Integration & Extensibility
Developers can hook into Ergo’s event system by implementing the EventHandler interface and registering it as a plugin. Events such as OnUserJoin, OnMessage, or OnNickChange can trigger external actions, like logging to a SIEM or updating an LDAP directory. Webhooks are available for common IRC events, allowing integration with chatops platforms or monitoring dashboards. The server also exposes a REST‑like API for administrative tasks (e.g., banning users, retrieving channel lists), which can be authenticated via SASL or API keys.
Developer Experience & Community
The project’s documentation is comprehensive: an operator manual (MANUAL.md), a user guide (USERGUIDE.md), and a dedicated specifications page (specs.html). The Go codebase follows idiomatic practices, with extensive unit tests and a continuous‑integration pipeline that ensures high code quality (as reflected in the Go Report Card badge). Community support is active on GitHub Issues, and the project encourages contributions through its open‑source license. The use of standard protocols (IRCv3, TLS, LDAP) means that existing client libraries and tools integrate seamlessly.
Use Cases
- Corporate IRC – Secure, LDAP‑backed authentication with SASL and TLS fits enterprise environments.
- Community networks – Built‑in services (NickServ, ChanServ) reduce operational overhead for hobbyist or open‑source communities.
- Developer testing – The testnet instance and rehashable configuration make Ergo ideal for fuzzing, protocol compliance testing, or educational purposes.
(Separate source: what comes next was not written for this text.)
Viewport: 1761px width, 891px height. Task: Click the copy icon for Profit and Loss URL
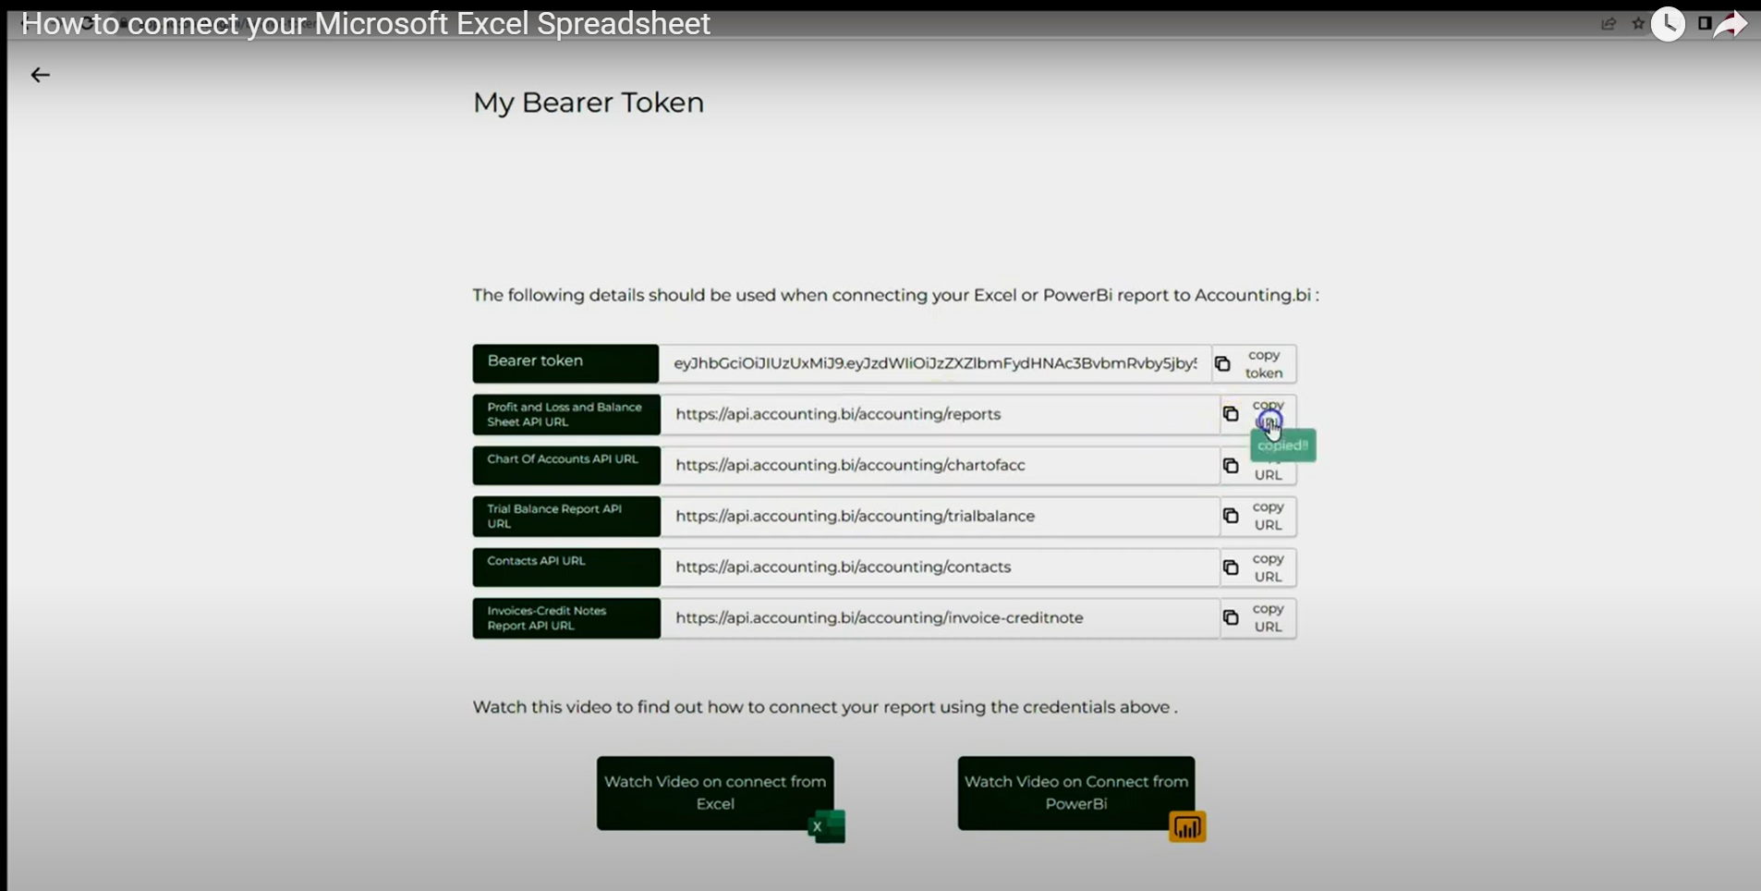1231,414
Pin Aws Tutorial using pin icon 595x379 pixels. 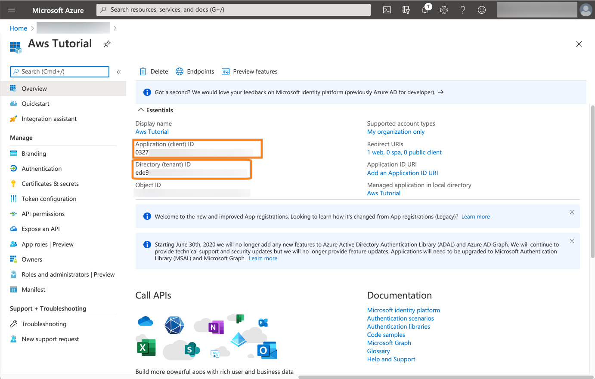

- Multi‑tenant hosting – The plugin system and privilege model allow a single instance to serve multiple isolated networks or channels.
Advantages Over Alternatives
Ergo’s primary strengths lie in its simplicity (single binary, minimal external dependencies), compliance with IRCv3 standards, and runtime configurability (rehashable YAML). Its Go implementation delivers low latency and efficient memory usage, while the plugin architecture offers extensibility without compromising stability. Licensing under an open‑source model removes vendor lock‑in, and the active community ensures timely security patches. For developers seeking a modern IRC solution that can be deployed quickly, scaled horizontally, and customized extensively, Ergo presents a compelling choice.